Towards Bridging the Gap between Large-Scale Pretraining and Efficient Finetuning for Humanoid Control¶
Conference: ICLR 2026 arXiv: 2601.21363 Code: https://lift-humanoid.github.io Area: Reinforcement Learning Keywords: humanoid robot control, large-scale pretraining, efficient finetuning, SAC, physics-prior world model, sim-to-real
TL;DR¶
LIFT proposes a three-stage pretraining-finetuning framework: (i) large-scale parallel SAC pretraining for zero-shot deployment; (ii) offline pretraining of a physics-prior world model based on Lagrangian dynamics; (iii) efficient finetuning via deterministic action execution in the environment combined with stochastic exploration within the world model. The full sim-to-real pipeline is validated on Booster T1 and Unitree G1 humanoid robots.
Background & Motivation¶
Background: PPO has become the dominant method for humanoid robot control due to its robust convergence under large-scale parallel GPU simulation, enabling zero-shot deployment. However, the low sample efficiency of on-policy methods limits safe adaptation to new environments.
Limitations of Prior Work: (1) Large-scale parallel training with off-policy methods has received insufficient attention; (2) stochastic exploration during finetuning risks actuator damage or unsafe states, particularly dangerous for humanoids with small support polygons; (3) training model-based methods from scratch is time-consuming and prone to local optima.

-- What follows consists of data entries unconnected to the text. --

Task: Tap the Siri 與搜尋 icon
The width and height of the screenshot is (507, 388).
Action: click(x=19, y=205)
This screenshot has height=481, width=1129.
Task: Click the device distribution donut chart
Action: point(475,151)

Key Challenge: Large-scale pretraining requires the stability and parallel efficiency of on-policy methods, while efficient finetuning demands the sample efficiency of off-policy methods and the data efficiency of model-based approaches.
Goal: To unify the algorithm choice across pretraining and finetuning stages while guaranteeing both safety and efficiency.
Key Insight: SAC is adopted as a unified backbone—pretraining employs high UTD with large-batch parallel training, while finetuning confines stochastic exploration to the world model, with only deterministic actions executed in the real environment.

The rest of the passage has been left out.